According to a report released by the Moshe Kantor Database for the Study of Contemporary Antisemitism and Racism at Tel Aviv University, current trends in antisemitism are worrisome. Although the overall number of incidents was down in 2013 as compared to the year before, this was due mainly to a spike in 2012, rather than an actual improvement in the worldwide situation.
Some 554 violent incidents were reported in 2013, including attacks “with weapons or without, by arson, vandalism or direct threats against Jewish persons or institutions such as synagogues, community centers, schools, cemeteries, monuments as well as private property.”
However, in a survey by the Fundamental Rights Agency (FRA), a research branch of the European Union (EU), published in November 2013, a staggering 77% of Jews admitted they would not even report antisemitic experiences to authorities. The TAU report suggests, therefore, that the actual number of incidents is much higher.
“The major conclusion of research conducted by the Kantor Center team and supported by both community reports and independent surveys by non-Jewish sources, is that the anxiety felt by Jews, both as individuals and as communities, originates in the growing intensity of and increase in insults, abusive language and behavior, threats and harassments, and not necessarily in an increase in the number of violent incidents,” the report says.
Among all registered cases worldwide there were 25 attacks with weapons, 98 cases of weaponless violence, 9 cases of arson, 89 direct threats, and 333 incidents of vandalism. The targets of such incidents were 185 persons, 67 synagogues, 52 community centers and schools, 90 cemeteries and memorial sites, and 160 private properties.
The Kantor Center concluded that the current rate of anti-Semitism cannot be attributed to a specific cause or trigger, such as the Arab-Israeli conflict, since no such major incident took place. Rather, the world is witnessing what the authors of the report called “net anti-Semitism”, or an overall “escalation in anti-Jewish atmosphere” which has manifested in an “almost daily phenomenon.”

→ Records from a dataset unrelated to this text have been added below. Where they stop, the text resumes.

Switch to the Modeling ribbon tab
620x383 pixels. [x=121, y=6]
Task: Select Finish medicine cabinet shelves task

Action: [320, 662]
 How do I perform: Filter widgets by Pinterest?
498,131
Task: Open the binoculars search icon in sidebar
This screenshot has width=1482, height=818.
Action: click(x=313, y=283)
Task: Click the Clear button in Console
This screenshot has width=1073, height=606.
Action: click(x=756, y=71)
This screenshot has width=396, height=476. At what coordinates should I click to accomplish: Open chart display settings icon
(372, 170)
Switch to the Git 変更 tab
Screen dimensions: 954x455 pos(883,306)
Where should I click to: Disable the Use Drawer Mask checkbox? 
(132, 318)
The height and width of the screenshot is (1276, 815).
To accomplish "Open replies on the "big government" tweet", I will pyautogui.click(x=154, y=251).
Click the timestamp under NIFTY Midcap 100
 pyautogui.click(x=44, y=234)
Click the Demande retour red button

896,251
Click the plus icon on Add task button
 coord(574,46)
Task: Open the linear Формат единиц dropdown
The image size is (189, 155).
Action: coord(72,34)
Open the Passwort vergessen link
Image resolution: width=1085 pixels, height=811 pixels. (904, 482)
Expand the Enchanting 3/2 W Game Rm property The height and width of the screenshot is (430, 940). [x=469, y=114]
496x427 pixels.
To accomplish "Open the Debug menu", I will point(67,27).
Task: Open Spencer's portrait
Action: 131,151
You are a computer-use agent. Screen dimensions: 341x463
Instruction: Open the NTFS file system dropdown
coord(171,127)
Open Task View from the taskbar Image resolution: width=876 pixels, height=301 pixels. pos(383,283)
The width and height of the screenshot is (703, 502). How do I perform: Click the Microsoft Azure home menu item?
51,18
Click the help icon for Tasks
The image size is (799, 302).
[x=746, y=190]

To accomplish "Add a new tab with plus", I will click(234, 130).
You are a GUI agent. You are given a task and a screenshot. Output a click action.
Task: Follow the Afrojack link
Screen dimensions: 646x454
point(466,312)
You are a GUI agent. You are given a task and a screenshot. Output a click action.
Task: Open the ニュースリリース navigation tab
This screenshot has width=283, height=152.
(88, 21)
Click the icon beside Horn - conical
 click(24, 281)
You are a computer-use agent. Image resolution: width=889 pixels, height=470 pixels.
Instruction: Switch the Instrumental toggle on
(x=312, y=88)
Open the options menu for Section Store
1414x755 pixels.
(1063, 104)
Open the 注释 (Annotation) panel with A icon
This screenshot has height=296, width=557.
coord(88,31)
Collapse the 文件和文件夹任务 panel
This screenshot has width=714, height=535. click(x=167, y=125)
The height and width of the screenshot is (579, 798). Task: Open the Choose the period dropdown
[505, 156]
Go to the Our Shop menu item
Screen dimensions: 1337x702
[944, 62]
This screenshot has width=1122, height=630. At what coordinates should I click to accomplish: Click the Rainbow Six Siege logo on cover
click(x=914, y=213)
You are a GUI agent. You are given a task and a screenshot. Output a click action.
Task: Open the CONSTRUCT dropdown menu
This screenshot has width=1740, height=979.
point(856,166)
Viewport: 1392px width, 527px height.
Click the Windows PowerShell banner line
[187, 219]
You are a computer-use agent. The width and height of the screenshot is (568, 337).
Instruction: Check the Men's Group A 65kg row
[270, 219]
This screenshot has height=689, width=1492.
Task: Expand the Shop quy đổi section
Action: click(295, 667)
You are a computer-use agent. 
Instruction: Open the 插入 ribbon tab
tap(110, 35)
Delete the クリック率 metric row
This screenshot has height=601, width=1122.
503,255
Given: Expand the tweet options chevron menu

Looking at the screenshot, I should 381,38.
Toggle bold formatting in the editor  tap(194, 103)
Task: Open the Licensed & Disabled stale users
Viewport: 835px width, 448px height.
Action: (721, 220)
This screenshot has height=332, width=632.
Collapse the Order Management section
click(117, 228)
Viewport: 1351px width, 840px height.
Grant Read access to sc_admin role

Other than 2012, which saw 686 registered violent incidents, the annual average of reported anti-Semitic incidents for the past decade was 550. The previous decade (1994-2004) saw only 150-200 reported incidents per year. The number of direct attacks against individuals has also risen steadily over the years, mostly perpetrated at random either without weapons or with whatever the attacker found at hand.
Some examples of the virulently growing anti-Semitic environment include the widespread use of the “quenelle” salute, especially in and around Jewish sites, campaigns to ban or denigrate circumcision and kosher slaughter, and the increasing popularity of the BDS movement.